PROBLEM:
Set out the rows below as a numbered list, omitting blank lines. Include only the stretch from the line containing "Image resolution: width=2576" through the line containing "This screenshot has height=541, width=1024.", with both of those lines included.

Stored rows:
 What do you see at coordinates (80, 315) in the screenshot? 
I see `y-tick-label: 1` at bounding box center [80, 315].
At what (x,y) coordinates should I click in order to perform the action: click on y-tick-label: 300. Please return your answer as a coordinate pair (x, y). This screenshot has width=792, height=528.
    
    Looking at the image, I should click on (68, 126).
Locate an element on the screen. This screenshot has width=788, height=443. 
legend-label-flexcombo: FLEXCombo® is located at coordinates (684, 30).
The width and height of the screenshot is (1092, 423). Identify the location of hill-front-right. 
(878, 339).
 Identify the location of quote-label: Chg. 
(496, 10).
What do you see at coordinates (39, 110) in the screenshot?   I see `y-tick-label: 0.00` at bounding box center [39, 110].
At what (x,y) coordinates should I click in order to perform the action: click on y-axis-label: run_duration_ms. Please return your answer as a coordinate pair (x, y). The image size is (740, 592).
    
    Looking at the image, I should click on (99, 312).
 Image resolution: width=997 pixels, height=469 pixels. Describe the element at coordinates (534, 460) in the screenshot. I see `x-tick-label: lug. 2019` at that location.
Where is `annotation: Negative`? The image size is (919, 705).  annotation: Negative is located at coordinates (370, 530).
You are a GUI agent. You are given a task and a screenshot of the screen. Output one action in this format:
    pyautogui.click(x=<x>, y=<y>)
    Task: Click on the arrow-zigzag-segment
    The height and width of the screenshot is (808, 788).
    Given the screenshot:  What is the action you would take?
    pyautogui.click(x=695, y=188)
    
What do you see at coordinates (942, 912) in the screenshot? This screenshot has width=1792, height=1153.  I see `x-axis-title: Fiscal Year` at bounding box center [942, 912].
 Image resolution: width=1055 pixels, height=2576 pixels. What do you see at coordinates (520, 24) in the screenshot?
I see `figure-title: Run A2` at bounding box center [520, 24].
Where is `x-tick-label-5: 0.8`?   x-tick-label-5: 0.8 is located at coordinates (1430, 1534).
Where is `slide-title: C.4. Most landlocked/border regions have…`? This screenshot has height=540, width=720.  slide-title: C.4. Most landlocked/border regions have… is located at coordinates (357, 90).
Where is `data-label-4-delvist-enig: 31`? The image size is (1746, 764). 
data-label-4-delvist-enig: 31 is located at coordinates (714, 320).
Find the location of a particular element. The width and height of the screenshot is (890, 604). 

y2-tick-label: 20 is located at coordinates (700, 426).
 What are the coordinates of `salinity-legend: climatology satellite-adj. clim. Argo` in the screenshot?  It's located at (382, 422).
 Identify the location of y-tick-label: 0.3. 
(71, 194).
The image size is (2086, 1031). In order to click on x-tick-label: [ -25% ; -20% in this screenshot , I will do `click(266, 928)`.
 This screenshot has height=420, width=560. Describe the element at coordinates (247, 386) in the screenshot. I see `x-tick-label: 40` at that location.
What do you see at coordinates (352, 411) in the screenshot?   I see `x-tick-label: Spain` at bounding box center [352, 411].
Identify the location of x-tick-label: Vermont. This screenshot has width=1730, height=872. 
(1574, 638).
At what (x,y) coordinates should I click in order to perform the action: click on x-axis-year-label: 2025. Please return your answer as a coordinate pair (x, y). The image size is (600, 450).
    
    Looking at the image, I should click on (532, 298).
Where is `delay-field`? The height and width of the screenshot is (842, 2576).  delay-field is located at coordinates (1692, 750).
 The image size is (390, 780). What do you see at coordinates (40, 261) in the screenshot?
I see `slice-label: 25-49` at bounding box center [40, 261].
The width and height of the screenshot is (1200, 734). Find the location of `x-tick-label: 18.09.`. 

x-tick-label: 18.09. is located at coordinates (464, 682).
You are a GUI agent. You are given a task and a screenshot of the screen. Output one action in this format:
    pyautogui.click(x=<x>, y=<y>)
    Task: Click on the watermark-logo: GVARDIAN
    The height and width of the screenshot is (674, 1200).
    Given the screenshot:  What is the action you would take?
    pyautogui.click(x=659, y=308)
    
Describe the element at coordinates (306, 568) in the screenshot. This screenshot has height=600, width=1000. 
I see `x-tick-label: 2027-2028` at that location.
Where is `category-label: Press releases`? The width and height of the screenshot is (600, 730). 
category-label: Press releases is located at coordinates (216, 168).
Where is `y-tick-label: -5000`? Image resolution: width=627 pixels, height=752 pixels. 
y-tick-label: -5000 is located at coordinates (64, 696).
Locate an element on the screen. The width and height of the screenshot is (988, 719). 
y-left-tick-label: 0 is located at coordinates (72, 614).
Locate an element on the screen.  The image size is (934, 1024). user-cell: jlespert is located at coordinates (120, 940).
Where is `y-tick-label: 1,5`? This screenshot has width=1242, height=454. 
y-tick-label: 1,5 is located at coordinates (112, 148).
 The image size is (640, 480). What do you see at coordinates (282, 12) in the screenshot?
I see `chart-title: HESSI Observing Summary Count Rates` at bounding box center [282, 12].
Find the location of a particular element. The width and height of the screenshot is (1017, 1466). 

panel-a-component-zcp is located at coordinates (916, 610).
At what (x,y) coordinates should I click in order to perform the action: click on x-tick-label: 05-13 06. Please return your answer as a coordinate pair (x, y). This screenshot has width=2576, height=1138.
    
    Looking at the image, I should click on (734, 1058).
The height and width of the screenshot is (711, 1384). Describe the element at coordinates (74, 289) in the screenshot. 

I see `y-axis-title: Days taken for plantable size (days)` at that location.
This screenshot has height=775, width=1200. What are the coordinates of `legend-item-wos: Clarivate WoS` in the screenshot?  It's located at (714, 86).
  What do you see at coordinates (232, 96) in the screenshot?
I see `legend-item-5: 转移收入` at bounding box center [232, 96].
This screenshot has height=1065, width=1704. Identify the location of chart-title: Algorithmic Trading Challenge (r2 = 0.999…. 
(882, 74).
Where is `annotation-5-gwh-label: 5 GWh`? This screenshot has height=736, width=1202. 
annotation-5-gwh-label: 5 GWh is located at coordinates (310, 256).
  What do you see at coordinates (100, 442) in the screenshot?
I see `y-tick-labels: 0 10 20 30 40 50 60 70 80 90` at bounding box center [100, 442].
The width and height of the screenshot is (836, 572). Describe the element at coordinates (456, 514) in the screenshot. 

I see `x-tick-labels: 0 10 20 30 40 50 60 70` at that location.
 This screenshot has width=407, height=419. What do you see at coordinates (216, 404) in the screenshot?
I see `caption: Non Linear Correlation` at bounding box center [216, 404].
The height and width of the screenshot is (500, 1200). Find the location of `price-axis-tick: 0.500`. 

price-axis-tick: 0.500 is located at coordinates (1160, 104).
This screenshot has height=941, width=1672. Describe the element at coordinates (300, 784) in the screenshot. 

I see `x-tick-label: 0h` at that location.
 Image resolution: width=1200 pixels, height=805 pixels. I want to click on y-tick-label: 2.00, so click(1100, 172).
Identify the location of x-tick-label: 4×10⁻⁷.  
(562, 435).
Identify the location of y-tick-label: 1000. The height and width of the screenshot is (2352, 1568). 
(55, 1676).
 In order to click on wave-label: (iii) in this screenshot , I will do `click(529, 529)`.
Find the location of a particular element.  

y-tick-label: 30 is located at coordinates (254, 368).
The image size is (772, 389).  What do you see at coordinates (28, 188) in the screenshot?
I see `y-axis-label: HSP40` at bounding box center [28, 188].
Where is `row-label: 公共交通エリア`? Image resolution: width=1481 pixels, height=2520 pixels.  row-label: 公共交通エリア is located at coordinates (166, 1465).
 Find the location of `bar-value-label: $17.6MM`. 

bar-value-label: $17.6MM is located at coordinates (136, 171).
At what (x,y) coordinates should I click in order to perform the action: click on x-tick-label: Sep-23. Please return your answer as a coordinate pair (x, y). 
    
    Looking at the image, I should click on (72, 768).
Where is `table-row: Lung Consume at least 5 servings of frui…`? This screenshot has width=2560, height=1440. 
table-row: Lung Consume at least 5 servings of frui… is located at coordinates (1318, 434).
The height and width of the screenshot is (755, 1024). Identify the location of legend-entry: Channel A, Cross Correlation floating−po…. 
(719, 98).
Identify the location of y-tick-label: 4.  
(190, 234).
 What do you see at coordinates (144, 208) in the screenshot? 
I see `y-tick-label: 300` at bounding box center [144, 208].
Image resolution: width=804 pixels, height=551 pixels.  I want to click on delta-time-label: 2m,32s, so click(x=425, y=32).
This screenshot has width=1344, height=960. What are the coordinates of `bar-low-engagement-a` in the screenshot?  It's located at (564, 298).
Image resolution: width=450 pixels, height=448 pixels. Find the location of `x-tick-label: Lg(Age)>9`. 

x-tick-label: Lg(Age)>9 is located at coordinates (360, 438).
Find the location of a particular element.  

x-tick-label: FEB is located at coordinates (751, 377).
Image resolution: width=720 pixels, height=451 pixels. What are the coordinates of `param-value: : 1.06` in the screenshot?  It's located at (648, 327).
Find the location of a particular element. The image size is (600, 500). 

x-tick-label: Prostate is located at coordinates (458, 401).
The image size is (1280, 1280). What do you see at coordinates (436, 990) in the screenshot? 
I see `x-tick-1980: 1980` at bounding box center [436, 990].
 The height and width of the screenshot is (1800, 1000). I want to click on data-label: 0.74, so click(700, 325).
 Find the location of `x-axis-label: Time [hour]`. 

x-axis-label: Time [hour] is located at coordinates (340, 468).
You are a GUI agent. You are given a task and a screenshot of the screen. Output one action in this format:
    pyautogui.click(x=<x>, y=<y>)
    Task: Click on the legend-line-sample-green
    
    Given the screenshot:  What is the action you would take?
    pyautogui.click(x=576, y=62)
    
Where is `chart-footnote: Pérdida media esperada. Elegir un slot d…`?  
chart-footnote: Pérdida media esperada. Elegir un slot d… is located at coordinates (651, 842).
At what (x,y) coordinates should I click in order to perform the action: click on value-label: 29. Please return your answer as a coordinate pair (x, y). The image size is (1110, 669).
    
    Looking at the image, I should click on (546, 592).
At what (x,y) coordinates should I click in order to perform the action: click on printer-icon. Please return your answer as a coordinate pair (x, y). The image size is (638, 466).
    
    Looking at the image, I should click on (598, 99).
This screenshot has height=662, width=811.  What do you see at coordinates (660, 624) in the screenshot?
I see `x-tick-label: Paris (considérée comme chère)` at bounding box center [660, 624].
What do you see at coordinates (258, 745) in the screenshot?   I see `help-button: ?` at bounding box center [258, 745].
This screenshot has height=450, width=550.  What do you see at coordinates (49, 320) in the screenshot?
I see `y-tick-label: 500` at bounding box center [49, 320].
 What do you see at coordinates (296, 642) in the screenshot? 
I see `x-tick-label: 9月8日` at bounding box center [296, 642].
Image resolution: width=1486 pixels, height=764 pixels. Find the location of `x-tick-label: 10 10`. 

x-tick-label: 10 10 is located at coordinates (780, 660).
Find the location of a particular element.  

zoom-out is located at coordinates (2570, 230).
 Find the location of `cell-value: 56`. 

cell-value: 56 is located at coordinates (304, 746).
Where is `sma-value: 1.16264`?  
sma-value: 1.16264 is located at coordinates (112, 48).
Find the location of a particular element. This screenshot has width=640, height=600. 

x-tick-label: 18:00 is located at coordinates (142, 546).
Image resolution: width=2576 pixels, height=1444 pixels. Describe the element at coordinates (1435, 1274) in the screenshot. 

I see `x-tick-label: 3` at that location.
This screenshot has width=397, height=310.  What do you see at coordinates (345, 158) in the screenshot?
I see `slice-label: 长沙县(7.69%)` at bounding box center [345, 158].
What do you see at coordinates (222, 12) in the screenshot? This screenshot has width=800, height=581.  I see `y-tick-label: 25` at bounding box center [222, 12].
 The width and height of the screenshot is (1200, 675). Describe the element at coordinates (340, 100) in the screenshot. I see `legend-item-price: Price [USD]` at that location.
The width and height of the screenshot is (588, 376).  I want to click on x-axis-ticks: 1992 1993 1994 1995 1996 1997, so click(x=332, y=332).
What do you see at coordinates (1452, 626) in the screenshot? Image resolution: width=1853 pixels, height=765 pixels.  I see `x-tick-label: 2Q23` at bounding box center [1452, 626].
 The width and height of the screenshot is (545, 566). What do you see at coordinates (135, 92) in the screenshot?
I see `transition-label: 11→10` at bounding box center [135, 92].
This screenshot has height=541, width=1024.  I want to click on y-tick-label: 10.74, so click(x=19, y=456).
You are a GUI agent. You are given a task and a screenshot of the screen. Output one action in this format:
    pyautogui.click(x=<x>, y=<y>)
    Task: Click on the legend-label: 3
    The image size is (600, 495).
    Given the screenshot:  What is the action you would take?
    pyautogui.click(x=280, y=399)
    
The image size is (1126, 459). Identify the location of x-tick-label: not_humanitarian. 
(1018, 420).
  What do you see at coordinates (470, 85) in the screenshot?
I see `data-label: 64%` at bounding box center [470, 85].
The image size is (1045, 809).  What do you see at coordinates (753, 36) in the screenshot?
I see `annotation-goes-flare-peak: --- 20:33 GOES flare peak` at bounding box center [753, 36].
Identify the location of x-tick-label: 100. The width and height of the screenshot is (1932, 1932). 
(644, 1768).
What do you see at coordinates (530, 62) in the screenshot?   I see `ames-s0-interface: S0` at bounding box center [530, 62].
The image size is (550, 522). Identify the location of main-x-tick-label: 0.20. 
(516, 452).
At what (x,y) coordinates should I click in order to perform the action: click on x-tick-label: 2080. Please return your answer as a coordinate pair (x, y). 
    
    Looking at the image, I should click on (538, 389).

ANSWER TO THE PROBLEM:
1. Image resolution: width=2576 pixels, height=1444 pixels. Describe the element at coordinates (1435, 1274) in the screenshot. 
2. I see `x-tick-label: 3` at that location.
3. This screenshot has width=397, height=310.  What do you see at coordinates (345, 158) in the screenshot?
4. I see `slice-label: 长沙县(7.69%)` at bounding box center [345, 158].
5. What do you see at coordinates (222, 12) in the screenshot? This screenshot has width=800, height=581.  I see `y-tick-label: 25` at bounding box center [222, 12].
6.  The width and height of the screenshot is (1200, 675). Describe the element at coordinates (340, 100) in the screenshot. I see `legend-item-price: Price [USD]` at that location.
7. The width and height of the screenshot is (588, 376).  I want to click on x-axis-ticks: 1992 1993 1994 1995 1996 1997, so click(x=332, y=332).
8. What do you see at coordinates (1452, 626) in the screenshot? Image resolution: width=1853 pixels, height=765 pixels.  I see `x-tick-label: 2Q23` at bounding box center [1452, 626].
9.  The width and height of the screenshot is (545, 566). What do you see at coordinates (135, 92) in the screenshot?
10. I see `transition-label: 11→10` at bounding box center [135, 92].
11. This screenshot has height=541, width=1024.  I want to click on y-tick-label: 10.74, so click(x=19, y=456).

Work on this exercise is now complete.